2003年4月生まれで、まもなく20日の誕生日を迎える小方は、日本選手権200mでは瀬戸に1秒近く離されての2位だったが、昨年12月のジャパン・オープンでは瀬戸に競り勝つ勝負強さも見せている。そのときは瀬戸が万全の状態ではなかったというが、それでも直接対決での初勝利は小方にとって意味のあるものだったに違いない。この種目を長年牽引してきた瀬戸の背中を追いかけ、パリ2024オリンピックを目指す。

バタフライの注目選手

世界水泳2023日本代表・女子バタフライ

  • 池江璃花子
  • 相馬あい
  • 三井愛梨(あいり)
  • 牧野紘子

女子バタフライでは3種目のうち、50m、100mで22歳の池江璃花子が2冠を達成。自由形とバタフライ合わせて長水路5種目で日本記録を持つ池江が、6年ぶりに世界水泳への出場を決めた。

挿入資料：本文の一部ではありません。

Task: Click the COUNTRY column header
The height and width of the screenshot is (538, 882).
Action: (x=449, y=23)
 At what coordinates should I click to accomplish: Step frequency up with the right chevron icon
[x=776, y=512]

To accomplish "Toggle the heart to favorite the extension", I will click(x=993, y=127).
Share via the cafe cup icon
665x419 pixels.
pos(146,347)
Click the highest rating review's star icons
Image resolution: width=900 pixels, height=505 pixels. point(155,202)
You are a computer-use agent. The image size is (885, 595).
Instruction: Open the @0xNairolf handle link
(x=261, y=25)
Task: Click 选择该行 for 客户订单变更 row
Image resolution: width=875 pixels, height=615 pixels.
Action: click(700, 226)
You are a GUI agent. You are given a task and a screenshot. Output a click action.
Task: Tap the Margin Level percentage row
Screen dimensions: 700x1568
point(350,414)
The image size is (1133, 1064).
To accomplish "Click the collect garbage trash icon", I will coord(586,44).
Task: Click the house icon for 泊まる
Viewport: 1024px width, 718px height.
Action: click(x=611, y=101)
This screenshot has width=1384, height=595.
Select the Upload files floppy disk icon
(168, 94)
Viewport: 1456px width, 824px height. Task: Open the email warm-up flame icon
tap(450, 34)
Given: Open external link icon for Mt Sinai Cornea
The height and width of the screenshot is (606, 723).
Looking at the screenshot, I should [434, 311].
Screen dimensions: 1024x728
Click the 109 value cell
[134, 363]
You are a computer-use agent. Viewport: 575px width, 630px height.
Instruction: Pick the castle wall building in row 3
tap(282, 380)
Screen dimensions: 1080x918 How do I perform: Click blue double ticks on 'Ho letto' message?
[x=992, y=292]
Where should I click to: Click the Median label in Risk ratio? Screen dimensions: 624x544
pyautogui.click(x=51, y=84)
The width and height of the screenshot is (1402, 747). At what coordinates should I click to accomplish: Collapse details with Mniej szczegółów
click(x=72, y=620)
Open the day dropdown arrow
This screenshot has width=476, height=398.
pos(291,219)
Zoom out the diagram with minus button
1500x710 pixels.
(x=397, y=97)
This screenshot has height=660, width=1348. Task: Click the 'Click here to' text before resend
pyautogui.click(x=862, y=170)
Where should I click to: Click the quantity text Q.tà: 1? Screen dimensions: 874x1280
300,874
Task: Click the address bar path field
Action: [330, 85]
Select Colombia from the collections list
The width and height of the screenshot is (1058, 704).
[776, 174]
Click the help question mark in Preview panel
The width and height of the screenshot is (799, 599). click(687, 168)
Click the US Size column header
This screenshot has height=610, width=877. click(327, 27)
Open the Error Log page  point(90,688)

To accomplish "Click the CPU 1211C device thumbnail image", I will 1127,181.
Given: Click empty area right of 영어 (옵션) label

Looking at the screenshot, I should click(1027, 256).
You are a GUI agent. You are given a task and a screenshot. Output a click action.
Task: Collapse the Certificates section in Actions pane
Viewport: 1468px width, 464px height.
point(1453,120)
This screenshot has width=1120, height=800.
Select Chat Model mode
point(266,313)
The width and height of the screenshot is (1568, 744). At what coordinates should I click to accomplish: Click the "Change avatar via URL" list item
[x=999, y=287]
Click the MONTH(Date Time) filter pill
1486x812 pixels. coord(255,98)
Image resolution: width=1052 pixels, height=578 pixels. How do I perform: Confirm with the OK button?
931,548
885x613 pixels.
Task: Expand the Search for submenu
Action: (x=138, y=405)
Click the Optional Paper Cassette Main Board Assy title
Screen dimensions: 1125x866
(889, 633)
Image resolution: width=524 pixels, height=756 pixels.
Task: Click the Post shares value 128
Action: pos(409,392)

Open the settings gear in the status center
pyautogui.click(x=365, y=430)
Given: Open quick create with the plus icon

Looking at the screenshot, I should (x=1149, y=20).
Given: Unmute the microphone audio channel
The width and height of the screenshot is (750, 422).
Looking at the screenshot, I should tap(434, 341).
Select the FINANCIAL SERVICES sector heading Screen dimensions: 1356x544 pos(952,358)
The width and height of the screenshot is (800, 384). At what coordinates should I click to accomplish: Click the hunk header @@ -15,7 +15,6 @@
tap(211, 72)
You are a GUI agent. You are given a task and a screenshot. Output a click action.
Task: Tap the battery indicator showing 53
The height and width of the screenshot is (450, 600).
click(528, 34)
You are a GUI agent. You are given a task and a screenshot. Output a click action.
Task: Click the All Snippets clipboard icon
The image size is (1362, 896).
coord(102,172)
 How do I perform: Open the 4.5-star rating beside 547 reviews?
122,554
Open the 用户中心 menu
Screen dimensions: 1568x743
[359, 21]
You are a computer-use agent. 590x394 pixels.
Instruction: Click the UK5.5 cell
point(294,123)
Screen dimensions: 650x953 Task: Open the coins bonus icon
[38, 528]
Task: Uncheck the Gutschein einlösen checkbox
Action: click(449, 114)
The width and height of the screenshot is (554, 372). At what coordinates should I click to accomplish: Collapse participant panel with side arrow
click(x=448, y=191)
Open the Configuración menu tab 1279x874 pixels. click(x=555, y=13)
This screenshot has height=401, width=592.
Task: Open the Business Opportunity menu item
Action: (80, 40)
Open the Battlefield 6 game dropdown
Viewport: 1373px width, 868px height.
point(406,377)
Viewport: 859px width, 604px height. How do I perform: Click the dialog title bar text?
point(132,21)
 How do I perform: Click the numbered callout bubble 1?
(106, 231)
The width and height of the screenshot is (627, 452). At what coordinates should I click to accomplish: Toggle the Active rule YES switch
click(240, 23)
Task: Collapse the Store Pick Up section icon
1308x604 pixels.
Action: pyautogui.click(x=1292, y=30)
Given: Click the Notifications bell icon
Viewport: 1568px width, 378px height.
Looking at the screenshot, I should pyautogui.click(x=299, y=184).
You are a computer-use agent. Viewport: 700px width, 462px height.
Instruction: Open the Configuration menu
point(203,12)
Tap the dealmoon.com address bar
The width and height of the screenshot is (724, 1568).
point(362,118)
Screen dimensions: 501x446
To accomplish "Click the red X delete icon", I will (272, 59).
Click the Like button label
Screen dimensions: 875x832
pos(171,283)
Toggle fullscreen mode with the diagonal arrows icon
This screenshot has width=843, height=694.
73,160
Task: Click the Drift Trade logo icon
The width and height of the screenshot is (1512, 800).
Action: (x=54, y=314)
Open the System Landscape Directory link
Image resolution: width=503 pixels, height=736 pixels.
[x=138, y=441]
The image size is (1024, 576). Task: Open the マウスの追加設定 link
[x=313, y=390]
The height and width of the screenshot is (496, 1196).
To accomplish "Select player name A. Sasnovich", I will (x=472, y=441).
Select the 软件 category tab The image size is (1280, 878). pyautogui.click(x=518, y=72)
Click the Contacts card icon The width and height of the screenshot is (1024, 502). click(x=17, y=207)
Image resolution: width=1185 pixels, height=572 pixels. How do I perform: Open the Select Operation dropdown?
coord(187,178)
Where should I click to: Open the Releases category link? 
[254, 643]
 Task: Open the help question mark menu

女子バタフライの若手選手としては、女子200mを制した三井愛梨が注目株として急上昇中。2004年6月生まれ18歳の三井は、日本選手権で自己ベストを1秒以上更新する2分06秒77の好タイムで初優勝を飾り、自身初の世界水泳代表選手に決まった。

三井のこの日の記録は、日本水連が「メダル目標」として設定する派遣基準Ⅱ(2分07秒40)をクリア。昨年のジュニアパンパシフィック選手権の200mバタフライで優勝、100mで準優勝となったほか、昨年12月の世界短水路選手権では200mで6位に入賞。世界水泳、そしてパリ2024に向けて三井の飛躍が期待される。

世界水泳2023日本代表・男子バタフライ

  • 川本武史
  • 松元克央(かつひろ)
  • 水沼尚輝
  • 本多灯
  • 森本哲平

男子バタフライでは、オリンピック銀メダリストで21歳の本多灯が日本選手権200mで4連覇を達成して代表の座を手にした。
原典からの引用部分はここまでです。